■ TASK INSTRUCTIONS ■
Put the lines of the items into a Markdown table with a Row column holding the row number and an Entry column holding the line, leaving out blank lines. Begin at the line that contains "has width=360, height=276." and stop after the line that contains "Action: coord(34,70)".

☆ ☆ ☆ ☆ ☆ ☆ ☆

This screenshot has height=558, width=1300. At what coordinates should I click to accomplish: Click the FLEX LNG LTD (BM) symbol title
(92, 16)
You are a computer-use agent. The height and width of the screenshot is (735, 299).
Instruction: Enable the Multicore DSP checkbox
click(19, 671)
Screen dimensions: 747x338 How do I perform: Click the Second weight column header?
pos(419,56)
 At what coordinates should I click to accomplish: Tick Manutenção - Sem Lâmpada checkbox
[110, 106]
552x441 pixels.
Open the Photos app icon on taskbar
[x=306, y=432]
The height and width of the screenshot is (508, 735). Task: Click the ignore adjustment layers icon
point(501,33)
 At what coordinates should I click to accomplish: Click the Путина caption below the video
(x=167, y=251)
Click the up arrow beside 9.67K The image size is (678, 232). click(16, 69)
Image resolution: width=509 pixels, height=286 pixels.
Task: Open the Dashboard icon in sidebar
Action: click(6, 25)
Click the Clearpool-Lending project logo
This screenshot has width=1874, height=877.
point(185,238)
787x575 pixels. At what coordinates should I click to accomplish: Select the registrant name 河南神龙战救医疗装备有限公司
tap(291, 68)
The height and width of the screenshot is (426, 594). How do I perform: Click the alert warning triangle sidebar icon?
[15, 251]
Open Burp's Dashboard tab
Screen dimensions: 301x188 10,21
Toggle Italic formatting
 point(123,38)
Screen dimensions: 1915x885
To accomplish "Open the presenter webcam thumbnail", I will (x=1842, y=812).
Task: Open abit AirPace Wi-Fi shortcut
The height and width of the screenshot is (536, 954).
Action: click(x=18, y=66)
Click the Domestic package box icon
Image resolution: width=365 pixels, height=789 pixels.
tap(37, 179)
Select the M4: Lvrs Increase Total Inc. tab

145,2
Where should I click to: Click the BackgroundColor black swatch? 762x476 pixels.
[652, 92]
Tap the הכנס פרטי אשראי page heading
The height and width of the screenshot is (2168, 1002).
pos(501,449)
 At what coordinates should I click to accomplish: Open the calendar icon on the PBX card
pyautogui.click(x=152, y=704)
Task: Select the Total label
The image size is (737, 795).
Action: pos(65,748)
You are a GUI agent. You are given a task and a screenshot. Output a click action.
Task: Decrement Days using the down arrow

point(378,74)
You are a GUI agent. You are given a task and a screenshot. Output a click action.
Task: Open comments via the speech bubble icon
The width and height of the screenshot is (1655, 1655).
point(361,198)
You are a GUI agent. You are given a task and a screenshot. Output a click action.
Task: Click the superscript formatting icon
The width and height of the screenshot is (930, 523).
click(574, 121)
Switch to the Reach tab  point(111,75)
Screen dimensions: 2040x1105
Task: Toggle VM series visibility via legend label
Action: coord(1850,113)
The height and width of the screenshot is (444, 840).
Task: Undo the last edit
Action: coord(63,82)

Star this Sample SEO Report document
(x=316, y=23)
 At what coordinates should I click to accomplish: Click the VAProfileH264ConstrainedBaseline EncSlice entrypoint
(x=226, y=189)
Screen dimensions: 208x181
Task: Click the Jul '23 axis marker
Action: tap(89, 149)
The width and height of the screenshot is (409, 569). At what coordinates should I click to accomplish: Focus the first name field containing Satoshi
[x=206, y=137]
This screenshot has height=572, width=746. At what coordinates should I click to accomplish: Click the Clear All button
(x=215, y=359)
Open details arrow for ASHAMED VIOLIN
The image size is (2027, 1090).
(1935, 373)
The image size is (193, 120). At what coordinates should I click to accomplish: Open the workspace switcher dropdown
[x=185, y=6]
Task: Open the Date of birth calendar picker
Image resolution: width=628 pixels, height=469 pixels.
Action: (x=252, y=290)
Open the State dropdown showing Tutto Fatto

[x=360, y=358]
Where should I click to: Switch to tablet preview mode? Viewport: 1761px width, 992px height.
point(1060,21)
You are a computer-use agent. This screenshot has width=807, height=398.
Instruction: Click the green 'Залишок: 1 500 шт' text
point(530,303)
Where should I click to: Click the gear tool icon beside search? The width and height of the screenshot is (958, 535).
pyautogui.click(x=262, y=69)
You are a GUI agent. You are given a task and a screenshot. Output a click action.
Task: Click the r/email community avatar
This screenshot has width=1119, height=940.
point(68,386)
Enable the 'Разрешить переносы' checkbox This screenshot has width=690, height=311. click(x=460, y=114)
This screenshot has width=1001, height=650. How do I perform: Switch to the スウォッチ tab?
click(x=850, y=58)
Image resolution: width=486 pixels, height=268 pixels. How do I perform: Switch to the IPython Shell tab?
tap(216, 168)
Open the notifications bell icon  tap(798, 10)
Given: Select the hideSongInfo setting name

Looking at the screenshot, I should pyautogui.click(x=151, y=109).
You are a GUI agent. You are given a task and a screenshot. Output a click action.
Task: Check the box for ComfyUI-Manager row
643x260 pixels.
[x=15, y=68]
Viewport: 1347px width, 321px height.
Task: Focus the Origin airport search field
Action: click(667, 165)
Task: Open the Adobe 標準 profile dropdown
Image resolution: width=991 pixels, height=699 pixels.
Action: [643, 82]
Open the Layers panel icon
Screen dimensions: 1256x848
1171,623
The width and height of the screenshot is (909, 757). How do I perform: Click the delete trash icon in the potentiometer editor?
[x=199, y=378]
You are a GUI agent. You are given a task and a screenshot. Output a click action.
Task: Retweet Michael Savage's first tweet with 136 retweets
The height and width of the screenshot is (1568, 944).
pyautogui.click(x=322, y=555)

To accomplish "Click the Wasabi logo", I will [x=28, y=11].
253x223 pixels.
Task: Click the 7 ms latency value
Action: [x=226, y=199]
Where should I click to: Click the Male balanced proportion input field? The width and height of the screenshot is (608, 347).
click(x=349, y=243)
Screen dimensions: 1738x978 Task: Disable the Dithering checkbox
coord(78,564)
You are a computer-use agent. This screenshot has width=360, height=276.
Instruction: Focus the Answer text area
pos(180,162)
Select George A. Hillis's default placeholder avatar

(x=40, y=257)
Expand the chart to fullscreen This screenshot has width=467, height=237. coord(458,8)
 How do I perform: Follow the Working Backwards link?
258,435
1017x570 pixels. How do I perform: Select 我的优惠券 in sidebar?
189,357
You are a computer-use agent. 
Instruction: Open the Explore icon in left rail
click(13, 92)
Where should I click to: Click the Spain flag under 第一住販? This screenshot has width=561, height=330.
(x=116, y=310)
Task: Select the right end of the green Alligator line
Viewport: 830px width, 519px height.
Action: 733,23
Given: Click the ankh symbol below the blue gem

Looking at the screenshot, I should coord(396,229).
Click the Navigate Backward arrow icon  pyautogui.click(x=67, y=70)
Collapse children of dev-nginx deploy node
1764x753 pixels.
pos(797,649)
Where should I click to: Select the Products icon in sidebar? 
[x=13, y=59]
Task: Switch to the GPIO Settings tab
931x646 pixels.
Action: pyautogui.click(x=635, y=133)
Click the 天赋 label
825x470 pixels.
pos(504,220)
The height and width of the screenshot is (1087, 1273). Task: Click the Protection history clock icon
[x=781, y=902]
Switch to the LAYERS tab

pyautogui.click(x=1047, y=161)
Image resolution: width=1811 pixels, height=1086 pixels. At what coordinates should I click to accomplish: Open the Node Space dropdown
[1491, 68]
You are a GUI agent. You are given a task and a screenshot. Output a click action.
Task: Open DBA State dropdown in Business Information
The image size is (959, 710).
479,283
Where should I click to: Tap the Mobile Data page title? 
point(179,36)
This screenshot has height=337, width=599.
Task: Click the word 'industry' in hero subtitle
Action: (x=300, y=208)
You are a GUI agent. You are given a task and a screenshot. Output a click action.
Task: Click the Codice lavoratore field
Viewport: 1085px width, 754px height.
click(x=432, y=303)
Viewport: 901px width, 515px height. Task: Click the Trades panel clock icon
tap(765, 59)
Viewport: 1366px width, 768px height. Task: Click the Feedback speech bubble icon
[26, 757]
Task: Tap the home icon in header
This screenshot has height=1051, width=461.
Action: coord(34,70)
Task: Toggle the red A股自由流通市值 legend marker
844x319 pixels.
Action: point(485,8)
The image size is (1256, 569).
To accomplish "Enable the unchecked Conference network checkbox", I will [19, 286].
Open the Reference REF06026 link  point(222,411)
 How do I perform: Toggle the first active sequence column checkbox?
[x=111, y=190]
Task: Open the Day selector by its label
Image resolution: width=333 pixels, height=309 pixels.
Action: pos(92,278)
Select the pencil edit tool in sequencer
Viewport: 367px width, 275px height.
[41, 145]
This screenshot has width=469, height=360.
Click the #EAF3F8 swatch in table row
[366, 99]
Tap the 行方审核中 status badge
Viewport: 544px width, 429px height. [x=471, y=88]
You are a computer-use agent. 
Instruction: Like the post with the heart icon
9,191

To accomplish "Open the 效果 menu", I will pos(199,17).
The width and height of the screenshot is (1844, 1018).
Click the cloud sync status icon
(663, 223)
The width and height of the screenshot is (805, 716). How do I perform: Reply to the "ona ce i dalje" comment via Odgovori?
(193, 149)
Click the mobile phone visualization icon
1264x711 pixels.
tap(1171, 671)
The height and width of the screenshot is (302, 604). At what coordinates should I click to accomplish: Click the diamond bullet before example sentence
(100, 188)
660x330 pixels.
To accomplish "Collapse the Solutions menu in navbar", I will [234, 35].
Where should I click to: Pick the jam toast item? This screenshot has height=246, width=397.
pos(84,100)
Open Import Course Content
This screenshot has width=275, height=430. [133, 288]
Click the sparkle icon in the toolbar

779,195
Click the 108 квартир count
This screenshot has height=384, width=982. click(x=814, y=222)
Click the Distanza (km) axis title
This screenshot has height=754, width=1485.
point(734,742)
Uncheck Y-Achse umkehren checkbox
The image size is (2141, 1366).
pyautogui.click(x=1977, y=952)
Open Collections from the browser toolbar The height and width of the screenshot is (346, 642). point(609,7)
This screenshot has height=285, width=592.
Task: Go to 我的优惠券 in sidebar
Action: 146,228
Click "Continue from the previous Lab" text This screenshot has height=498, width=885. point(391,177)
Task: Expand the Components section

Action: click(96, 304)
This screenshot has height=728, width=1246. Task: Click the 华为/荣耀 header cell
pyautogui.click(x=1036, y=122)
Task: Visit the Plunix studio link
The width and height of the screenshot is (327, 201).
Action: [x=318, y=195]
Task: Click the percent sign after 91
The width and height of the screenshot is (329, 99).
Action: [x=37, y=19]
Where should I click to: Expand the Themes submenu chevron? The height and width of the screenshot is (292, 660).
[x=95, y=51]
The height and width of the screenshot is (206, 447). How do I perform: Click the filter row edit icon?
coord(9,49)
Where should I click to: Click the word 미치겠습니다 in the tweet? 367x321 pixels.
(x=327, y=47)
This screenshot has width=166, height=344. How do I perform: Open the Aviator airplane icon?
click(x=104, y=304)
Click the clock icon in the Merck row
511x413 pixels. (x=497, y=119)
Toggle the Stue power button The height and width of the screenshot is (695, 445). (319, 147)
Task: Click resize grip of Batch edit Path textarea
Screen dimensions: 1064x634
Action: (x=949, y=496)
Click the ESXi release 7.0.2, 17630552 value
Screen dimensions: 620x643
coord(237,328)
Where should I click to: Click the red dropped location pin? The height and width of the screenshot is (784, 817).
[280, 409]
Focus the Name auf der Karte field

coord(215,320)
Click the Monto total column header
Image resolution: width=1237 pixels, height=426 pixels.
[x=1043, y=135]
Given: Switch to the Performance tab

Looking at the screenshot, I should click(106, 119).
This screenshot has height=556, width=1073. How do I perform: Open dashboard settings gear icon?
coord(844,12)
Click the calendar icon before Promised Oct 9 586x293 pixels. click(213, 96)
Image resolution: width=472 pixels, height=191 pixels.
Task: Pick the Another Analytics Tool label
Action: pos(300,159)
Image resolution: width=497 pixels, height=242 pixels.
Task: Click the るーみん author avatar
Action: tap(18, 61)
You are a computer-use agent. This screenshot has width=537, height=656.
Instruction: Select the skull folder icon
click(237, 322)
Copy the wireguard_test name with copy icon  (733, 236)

☆ ☆ ☆ ☆ ☆ ☆ ☆

■ THE REPLY ■
| Row | Entry |
|---|---|
| 1 | You are a computer-use agent. This screenshot has width=360, height=276. |
| 2 | Instruction: Focus the Answer text area |
| 3 | pos(180,162) |
| 4 | Select George A. Hillis's default placeholder avatar |
| 5 | (x=40, y=257) |
| 6 | Expand the chart to fullscreen This screenshot has width=467, height=237. coord(458,8) |
| 7 |  How do I perform: Follow the Working Backwards link? |
| 8 | 258,435 |
| 9 | 1017x570 pixels. How do I perform: Select 我的优惠券 in sidebar? |
| 10 | 189,357 |
| 11 | You are a computer-use agent.  |
| 12 | Instruction: Open the Explore icon in left rail |
| 13 | click(13, 92) |
| 14 | Where should I click to: Click the Spain flag under 第一住販? This screenshot has width=561, height=330. |
| 15 | (x=116, y=310) |
| 16 | Task: Select the right end of the green Alligator line |
| 17 | Viewport: 830px width, 519px height. |
| 18 | Action: 733,23 |
| 19 | Given: Click the ankh symbol below the blue gem |
| 20 | Looking at the screenshot, I should coord(396,229). |
| 21 | Click the Navigate Backward arrow icon  pyautogui.click(x=67, y=70) |
| 22 | Collapse children of dev-nginx deploy node |
| 23 | 1764x753 pixels. |
| 24 | pos(797,649) |
| 25 | Where should I click to: Select the Products icon in sidebar?  |
| 26 | [x=13, y=59] |
| 27 | Task: Switch to the GPIO Settings tab |
| 28 | 931x646 pixels. |
| 29 | Action: pyautogui.click(x=635, y=133) |
| 30 | Click the 天赋 label |
| 31 | 825x470 pixels. |
| 32 | pos(504,220) |
| 33 | The height and width of the screenshot is (1087, 1273). Task: Click the Protection history clock icon |
| 34 | [x=781, y=902] |
| 35 | Switch to the LAYERS tab |
| 36 | pyautogui.click(x=1047, y=161) |
| 37 | Image resolution: width=1811 pixels, height=1086 pixels. At what coordinates should I click to accomplish: Open the Node Space dropdown |
| 38 | [1491, 68] |
| 39 | You are a GUI agent. You are given a task and a screenshot. Output a click action. |
| 40 | Task: Open DBA State dropdown in Business Information |
| 41 | The image size is (959, 710). |
| 42 | 479,283 |
| 43 | Where should I click to: Tap the Mobile Data page title?  |
| 44 | point(179,36) |
| 45 | This screenshot has height=337, width=599. |
| 46 | Task: Click the word 'industry' in hero subtitle |
| 47 | Action: (x=300, y=208) |
| 48 | You are a GUI agent. You are given a task and a screenshot. Output a click action. |
| 49 | Task: Click the Codice lavoratore field |
| 50 | Viewport: 1085px width, 754px height. |
| 51 | click(x=432, y=303) |
| 52 | Viewport: 901px width, 515px height. Task: Click the Trades panel clock icon |
| 53 | tap(765, 59) |
| 54 | Viewport: 1366px width, 768px height. Task: Click the Feedback speech bubble icon |
| 55 | [26, 757] |
| 56 | Task: Tap the home icon in header |
| 57 | This screenshot has height=1051, width=461. |
| 58 | Action: coord(34,70) |